February 29, 2024

ONE CULTURAL PRACTICE which distinguishes the Ibaloi from the other Cordillera ‘tribes’ is the Dongba – or, Dongba ni kabajo (Lit. “race of the horses”, in full text and originally), dubbed too by other writers as ‘Ibaloi-style horseracing’. Our narrators say:
‘WITH THE RAINS just-posterior, no kaksheng ni oran, you see men – young and/or old, in the fields, or in the hills, or in their front yards(!) tending to their Kabajon dongba (Lit. “horse for racing): brushing their horses’ hairs, inspecting their hooves, even just simply calming them from fright, and so on.
‘IT WAS THE fad in those days: ready your horses; for, when the “main players” agree sort-of on the Venue and Date, you’ll just wake up one early morning – roused by the neighing of some few horses – becoming more and more in number, and louder(!) as the clock ticks on!
NEW ARRIVALS – RIDERS and horses on the horseracing ground or Dongbaan, that’s what’s happening!’ [You see the older faces with you in the Audience, they’re nodding – cum obvious display of enthusiasm]. Now, the racing grounds or Dongbaan.
IN THE ‘RIVERBANK settlements’ or Kaikulosan (or simply Kulos), there was Ashaway (now Adaoay, in Kabayan); and, Ambukdöw, in Bokod; and Debköw and Shalupirip, in Itogon.
TWO OF THESE great Dongbaans went underwater: Ambukdöw in 1954, and Debköw, in 1960. They’re now officially-called Ambuklao Hydroelectric Plant, and Binga Hydroelectric Plant.
IN THE ‘MOUNTAINSIDE settlements’ or Karuntugan, there was La Trinidad and Bagiw (Baguio City) and of course, good, old Dowakan (now, Loakan Airport). Again,
WHEN THE MOST powerful of the Babaknangs (rich and ruling men) agree sort-of (singa hamman da), one special day – (or two), they’ll hold a (pan) Ibaloi Dongba at Bagiw (today, in the Burnham Park peripheries). You’ll see riders from North Tuvday (Tublay) and Southward Itogon – as well as from the Western and Eastern flanks of Sablan and Tuba; and, Bokod and Adaoay, respectively.
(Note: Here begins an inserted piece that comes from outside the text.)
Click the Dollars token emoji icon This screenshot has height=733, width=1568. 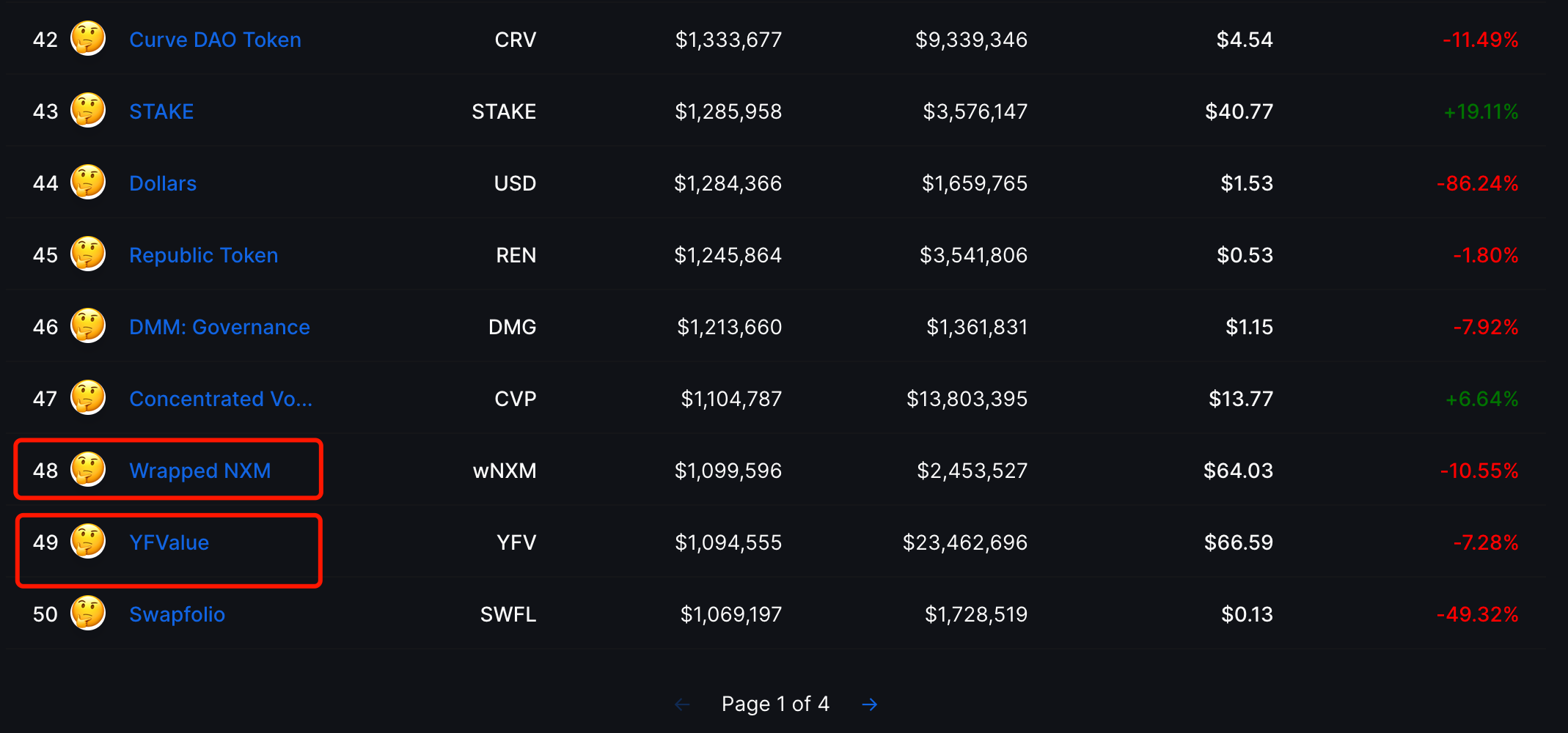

USUALLY, YOU CAN distinguish them by their Nabaloi ‘accents’ – two in general: the Ehnontog or Iruntug vis-à-vis the Ikulos. Three telling features shall help you recognize those accents:
THE CH~ (ANLAUT, Inlaut, and Auslaut) of the Iruntug vs. the SH~ (in corresponding positions) of the Ikulos; 2) the – f~ vs. the ~p~; and 3) the tighter (or ‘explosive’) renditions of consonant clusters in Ikulos. For a little, demo -in respective order, to wit:
chanum (H2o), echan (indeed, iNTNSFR). [EXPR, none] vs. shanum, eshan, eishh!; 2) Afay (Question Marker/QM), difong (bowl), khettaph (blanket woven) vs. Apay, dipong, kettap; and 3) Wara (there is/are) vs. gwara. Or, these sample juxtaposed sentences – still in the same sequence: Iruntug vs. Ikulos viz. Afay wara y chanum echan chitan? (QM, there is H2o, INTSFR, there)? vs. Apay gwara y shanum eshan shitan?
AH, THOSE USED-to-be Dongbas, Dongbaans, and Malongbas (Horseraces, horseracing grounds, and horse riders), what fondness of recall, they bring forth! But who among us Today – Ibaloi or Benguetist, gets ‘inspired’ on the topic of the native-sport Dongba, vamos a ver? Ayuhh!